▶ _Assignment_:
Report each line of the entries that includes "Select" by copying it.

☆ ☆ ☆ ☆ ☆

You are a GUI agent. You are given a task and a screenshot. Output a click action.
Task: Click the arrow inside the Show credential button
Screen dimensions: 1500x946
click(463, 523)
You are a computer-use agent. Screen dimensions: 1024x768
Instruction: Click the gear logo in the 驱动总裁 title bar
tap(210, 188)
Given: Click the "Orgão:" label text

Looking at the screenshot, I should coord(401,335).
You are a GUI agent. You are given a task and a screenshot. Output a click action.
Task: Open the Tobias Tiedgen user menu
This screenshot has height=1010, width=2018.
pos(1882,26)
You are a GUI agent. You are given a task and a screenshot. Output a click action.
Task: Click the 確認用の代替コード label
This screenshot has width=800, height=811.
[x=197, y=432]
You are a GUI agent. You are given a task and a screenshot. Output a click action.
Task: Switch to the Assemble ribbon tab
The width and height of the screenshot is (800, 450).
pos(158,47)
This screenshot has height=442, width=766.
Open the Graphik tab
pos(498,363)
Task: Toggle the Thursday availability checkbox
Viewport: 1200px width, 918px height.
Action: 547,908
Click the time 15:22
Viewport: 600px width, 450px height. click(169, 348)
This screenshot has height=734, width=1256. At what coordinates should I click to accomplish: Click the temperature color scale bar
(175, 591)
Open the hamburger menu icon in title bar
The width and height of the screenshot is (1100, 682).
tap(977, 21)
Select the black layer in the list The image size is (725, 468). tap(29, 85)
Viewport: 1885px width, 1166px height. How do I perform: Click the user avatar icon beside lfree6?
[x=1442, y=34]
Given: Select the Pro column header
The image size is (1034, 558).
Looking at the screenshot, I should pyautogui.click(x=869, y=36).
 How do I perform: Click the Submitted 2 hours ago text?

☆ ☆ ☆ ☆ ☆

▶ _Output for this exercise_:
Select the black layer in the list The image size is (725, 468). tap(29, 85)
Given: Select the Pro column header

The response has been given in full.